The high-frequency power loop current flows through MOSFETs, through the power ground plane on the inner layer, and back to VIN through the 0603/1210 ceramic capacitors .

Six 0603 case size capacitors are placed in parallel very close to the drain of the high-side MOSFET. The low equivalent series inductance (ESL) and high self-resonant frequency (SRF) of the small footprint capacitors yield excellent high-frequency performance. The negative terminals of these capacitors are connected to the inner layer ground plane with multiple vias, further minimizing parasitic loop inductance.

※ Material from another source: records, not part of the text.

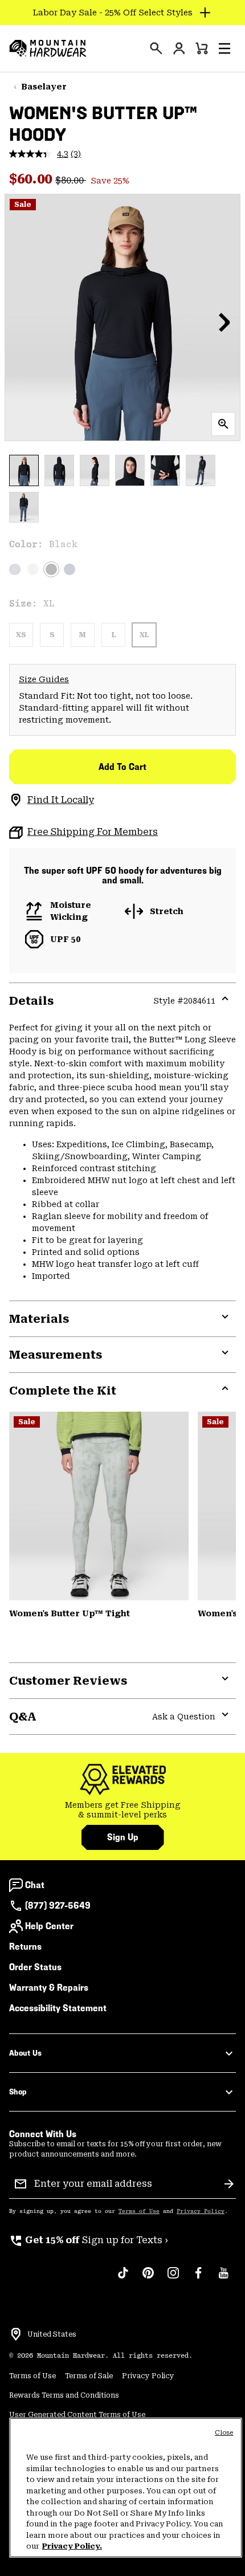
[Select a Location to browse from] (16, 2334)
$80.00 (70, 180)
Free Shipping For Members (92, 831)
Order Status (35, 1967)
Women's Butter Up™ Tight (69, 1613)
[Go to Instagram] (173, 2278)
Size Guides (44, 679)
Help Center (49, 1926)
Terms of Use (139, 2211)
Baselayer (44, 86)
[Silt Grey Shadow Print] (99, 1506)
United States (51, 2334)
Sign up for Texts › (88, 2240)
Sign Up (122, 1837)
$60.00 (32, 179)
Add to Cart (122, 766)
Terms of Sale (89, 2376)
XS (21, 635)
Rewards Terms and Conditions (64, 2395)
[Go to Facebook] (198, 2278)
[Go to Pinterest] (148, 2278)
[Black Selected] (51, 569)
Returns (25, 1946)
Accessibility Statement (58, 2008)
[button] (224, 48)
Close (224, 2432)
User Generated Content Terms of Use (77, 2415)
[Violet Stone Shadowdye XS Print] (15, 569)
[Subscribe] (229, 2184)
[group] (122, 1810)
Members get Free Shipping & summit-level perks (123, 1810)
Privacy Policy (200, 2211)
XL (144, 635)
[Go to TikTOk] (123, 2278)
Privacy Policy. (72, 2546)
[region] (125, 2488)
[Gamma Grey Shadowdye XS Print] (33, 569)
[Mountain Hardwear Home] (48, 48)
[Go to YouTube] (223, 2278)
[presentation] (156, 48)
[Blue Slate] (69, 569)
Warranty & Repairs (48, 1987)
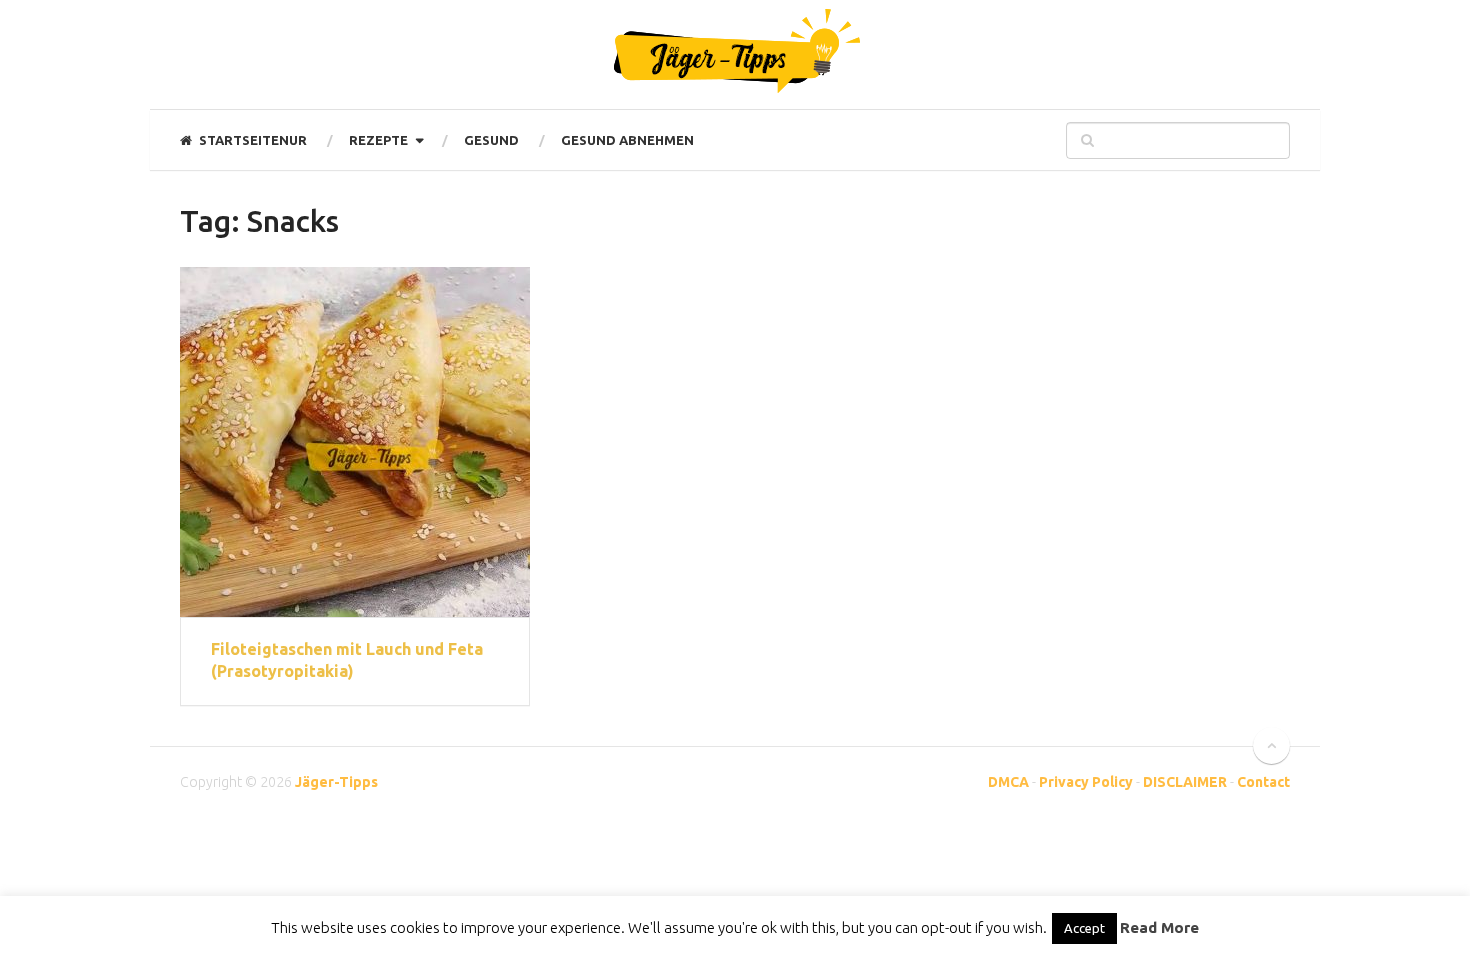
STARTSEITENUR (251, 140)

Additional guidelines to improve noise immunity and reduce EMI are as follows:

• Connect PGND directly to the low-side MOSFET and power ground. Connect AGND directly to an analog ground plane for sensitive analog components. The analog ground plane for AGND and the power ground plane for PGND must be connected at a single point directly under the device at the exposed pad.
• Connect the MOSFETs directly to the inductor terminal with short copper connections (without vias) as this net has high dv/dt and contributes to radiated EMI. The single-layer routing of the switch-node connection means that switch-node vias with high dv/dt do not appear on the bottom side of the PCB. This avoids e-field coupling to the reference ground plane during the EMI test. VIN and PGND plane copper pours shield the polygon connecting the MOSFETs to the inductor terminal, further reducing the radiated EMI signature.
• Place the EMI filter components on the bottom side of the PCB so that the components are shielded from the power stage components on the top side.